De que forma a masculinidade tóxica pode afetar a saúde mental do homem e os relacionamentos que ele desenvolve?

“Esse movimento afeta diretamente a saúde mental de homens, vide o número de suicídios masculinos, violências urbanas, alcoolismo, acidentes de carro e afins. Homens pouco cuidam de sua saúde, no sentido de procurar terapia e realizar exames, mantendo-se, em geral, submetidos à lógica da eficácia, onde precisam dar conta, ter destaque no trabalho e virilidade. Isso leva a um processo contínuo de auto exigência, de precisar de reconhecimento de outros homens, assim como negação aos sentimentos, como o clássico: ‘homem não pode chorar’. Muitos homens constituem relacionamento entre homens de amizades para manutenção e confirmação da masculinidade, reafirmando o número de parceiras sexuais, por exemplo, mas com pouco espaço para aparecer as vulnerabilidades. No dia-a-dia, no consultório clínico, tais questões aparecem como casos de disfunções sexuais e sentimento de desvalorização. Em casa, isso se reflete na naturalização da opressão e servidão da mulher. É importante afirmar que são estes eixos que desdobram nas violências contra as mulheres, quando a comunicação é a violência, quando mulheres são objetificadas e significam propriedade, quando a imagem social precisa ser mantida como esse homem escolheu”.
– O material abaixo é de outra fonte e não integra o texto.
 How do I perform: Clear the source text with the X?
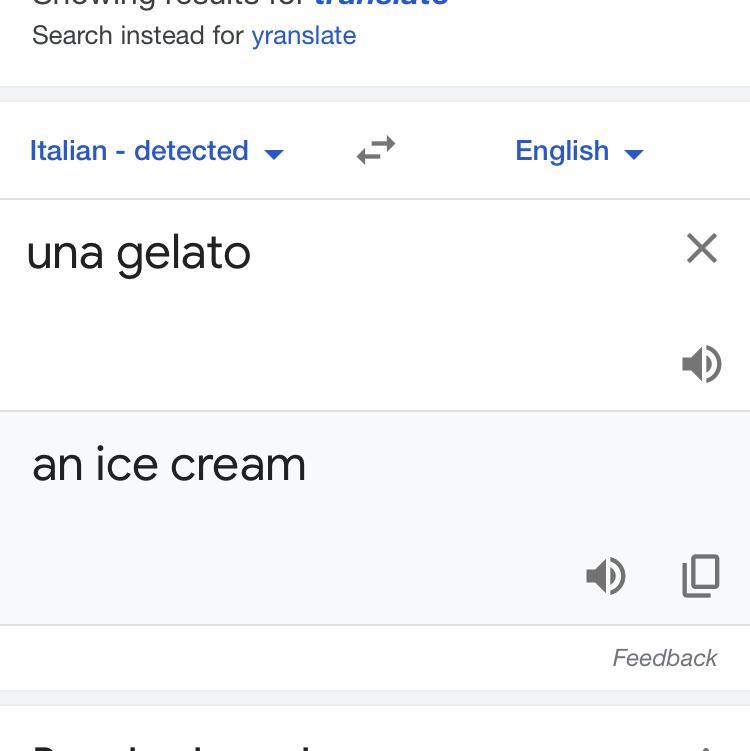pos(702,248)
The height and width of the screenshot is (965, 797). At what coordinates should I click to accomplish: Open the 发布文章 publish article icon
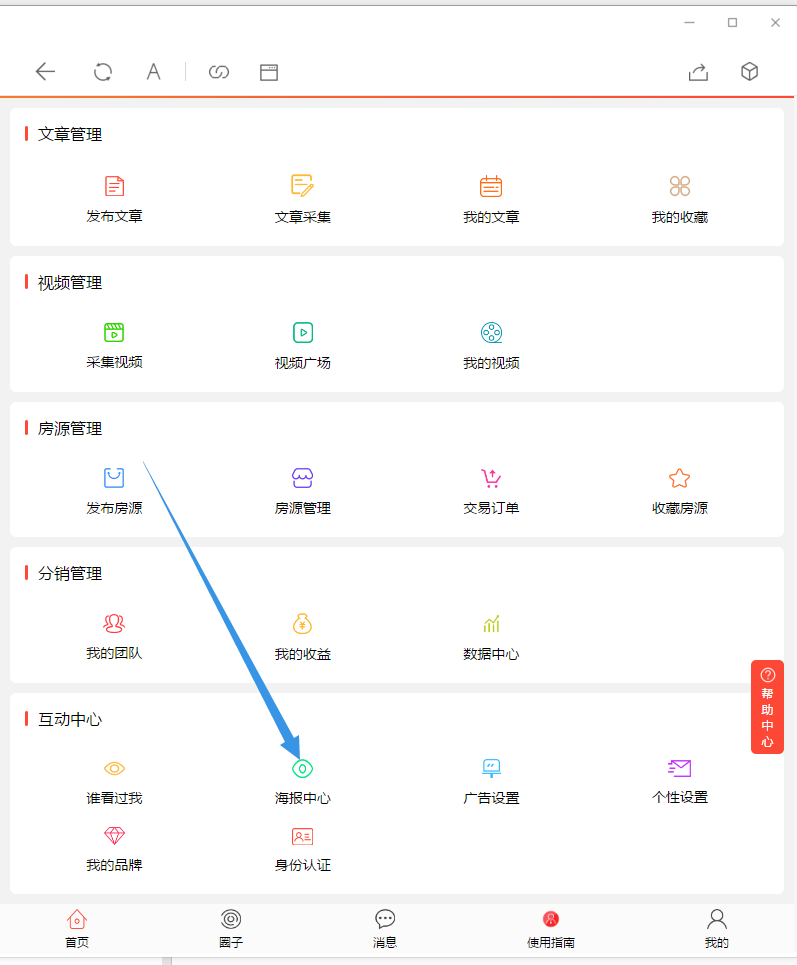114,187
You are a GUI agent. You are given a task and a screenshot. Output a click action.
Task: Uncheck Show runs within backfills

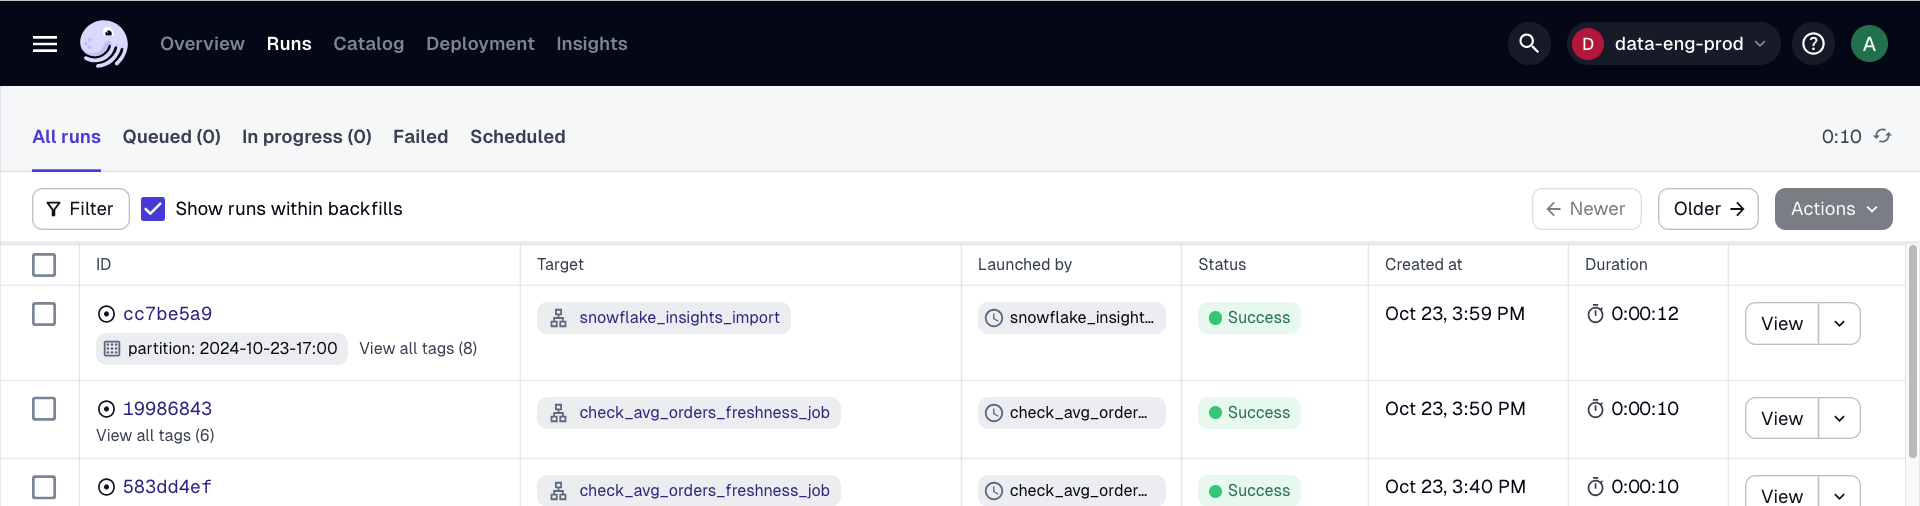coord(153,209)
Qual o alerta que se acende com o caso Thiago Schutz ("Calvo do Campari")?

“O caso acaba sendo a personificação das violências contra as mulheres. Ameaças, motivadas pela condição de gênero, são consideradas legalmente como violência contra a mulher e, por isso, precisam sair da esfera do silêncio e serem denunciadas para proteção das mulheres. Porém, medidas preventivas, de educação em letramento de gênero e raça também são necessárias. É importante ressaltar que precisamos falar de medidas de educação, da urgência de difundir espaços para desconstrução da masculinidade hegemônica que traz prejuízo a todos, inclusive aos homens e sua saúde mental. Neste sentido, os grupos sobre masculinidades são de extrema importância, assim como terapia com profissionais que tenham aporte em estudos de gênero”.